Big Trouble

One of the most pleasant things about “Big Trouble,” which is a very pleasant movie, is that it has no exposition. We leap right into the action, and the narrator gets us up-to-speed as we go. The movie drives up next to us, screeches to a halt, pulls us inside, and says, “Get in the car. I’ll explain on the way.”

To the extent that anyone is really the protagonist in this ensemble comedy, it is Eliot Arnold (Tim Allen), a former Miami Herald columnist who is now divorced and running an unsuccessful ad agency. His teen-age son, Matt (Ben Foster), has no respect for his loser father, much less his loser father’s GEO Metro. (“How many clowns does it hold?” he asks the dealer during a test drive.)

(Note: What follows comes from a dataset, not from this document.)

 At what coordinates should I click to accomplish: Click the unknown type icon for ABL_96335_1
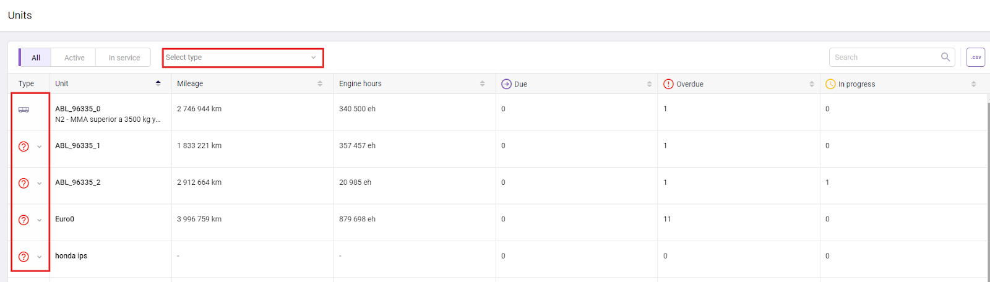coord(24,147)
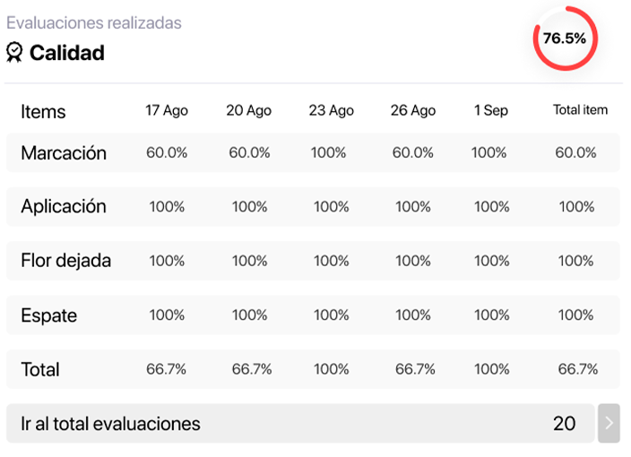Click the Total item column header

[x=580, y=109]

As part of a high school game, Matt has to sneak up on classmate Jenny Herk (Zooey Deschanel) and soak her with a squirt gun. Jenny lives with her mom, Anna (Rene Russo), and her jerk stepfather Arthur (Stanley Tucci) — “one of the few Floridians who was not confused when he voted for Pat Buchanan,” we’re told, succinctly telling us everything we need to know about the guy. Arthur has enraged his employers by embezzling from them, and on the same night that Matt is approaching the house to surprise Jenny, two hitmen (Dennis Farina and Jack Kehler) are approaching it to kill Arthur.

But that’s not all. Two low-rent criminals (Tom Sizemore and Johnny Knoxville) are causing trouble at a local bar owned by Russians who are really illegal weapons dealers. Two FBI agents (Heavy D and Omar Epps) get involved, as do two police officers (Janeane Garofalo and Patrick Warburton), and a homeless man named Puggy (Jason Lee) is a witness to it all. Puggy lives in a treehouse outside the Herk home, by the way, and falls in love with Herk housekeeper Nina (Sofia Vergara).

Based on the novel by humor columnist Dave Barry (and adapted for the screen by Robert Ramsey and Matthew Stone), “Big Trouble” is one of those wiggy comedies where a lot of strangers are brought together by external forces, and where you can be sure a lot of animals will wind up involved. (This time it’s goats.) Unusual coincidences are amusing rather than tiring, because they’re integral to the plot. It’s not like the writer got lazy and used a coincidence as an escape; the whole thing is based on them. Accept it and enjoy, or kick against it and be bothered.

The dialogue is often snappy and quotable (Herk family mongrel Roger was the result of “generations of hasty, unplanned dog sex”), and the running jokes — Gators fans and Martha Stewart being two of them — add to the mirthfulness.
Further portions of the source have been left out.